O órgão fiscalizador também pontuou a mesma preocupação do Iphan, já que a região do museu tem projeto do paisagista renomado Roberto Burle Marx e está na influência do Sítio Histórico de Olinda, patrimônio mundial da Organização das Nações Unidas para a Educação, a Ciência e a Cultura (UNESCO).
Então, o conselheiro Valdecir Pascoal, do TCE, pediu para que o Secretário de Ciência, Tecnologia e Inovação de Pernambuco, Fernando Jucá, apresentasse argumentos contrários ao pedido de suspensão. A resposta da Secretaria está em análise pelo TCE.
A equipe de transição da governadora eleita, Raquel Lyra (PSDB), também questionou a atual gestão, do governador Paulo Câmara (PSB), sobre a doação do terreno. A vice-governadora eleita, Priscila Krause (Cidadania), coordenadora da equipe de transição, assinou um ofício solicitando detalhes ao governo estadual sobre a doação de parte do Espaço Ciência, em Olinda, à iniciativa privada.
O caso só tomou repercussão quando uma das empresas enviou um e-mail que o governo chamou de "indevido" ao Espaço Ciência, questionando quando os equipamentos presentes nos hectares doados seriam removidos para início das obras. A direção, então, começou um movimento para reverter a doação.
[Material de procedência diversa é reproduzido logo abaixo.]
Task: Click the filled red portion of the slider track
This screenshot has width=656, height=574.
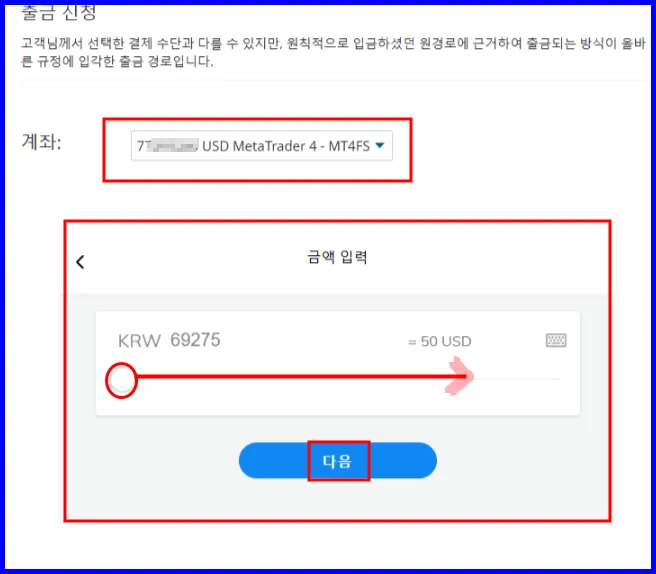Action: click(301, 377)
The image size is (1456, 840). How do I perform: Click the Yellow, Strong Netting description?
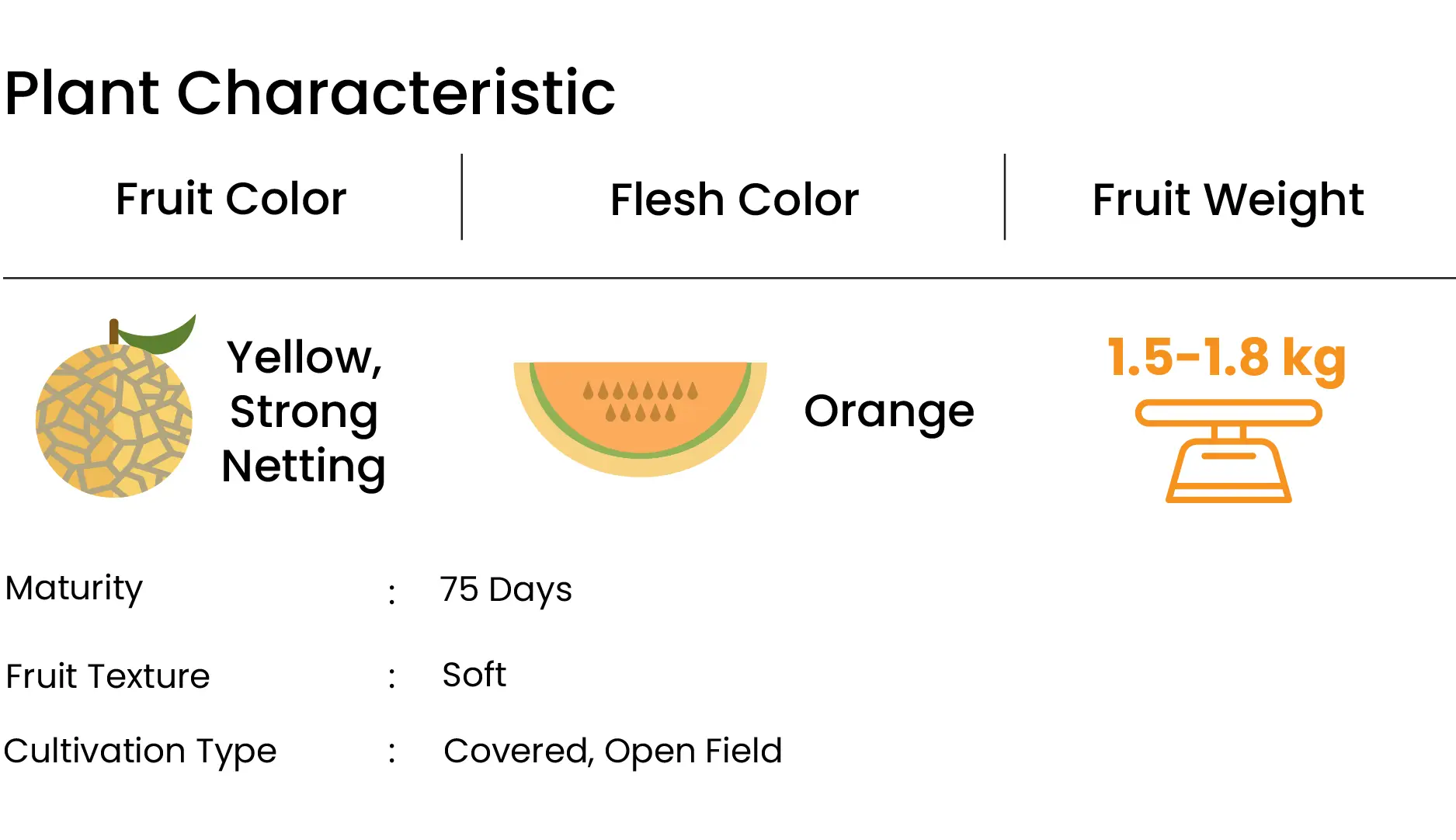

Após dias de pressão da comunidade científica e da sociedade em geral, a gestão estadual informou que cederia 10 mil m² do lado pertencente a Olinda do Memorial Arcoverde, onde o museu está instalado, para realocação dos equipamentos presentes na área afetada. A direção, todavia, rebateu que isso alteraria o fluxo no museu, e não aceitou a proposta.
O diretor do museu, Antonio Carlos Pavão, afirmou ter concordado com a utilização de parte do terreno para a saída dos cabos, que seria incorporado à dinâmica educacional sem prejuízo ao museu, mas não com o desmembramento do equipamento para construção de um "data center".
“Não somos contra a chegada dos cabos submarinos em Pernambuco. Muito pelo contrário. O que não aceitamos é que haja qualquer interferência ou destruição de um projeto museológico de interesse público, que atende gratuitamente mais de 120 mil visitantes todos os anos”, disse Pavão.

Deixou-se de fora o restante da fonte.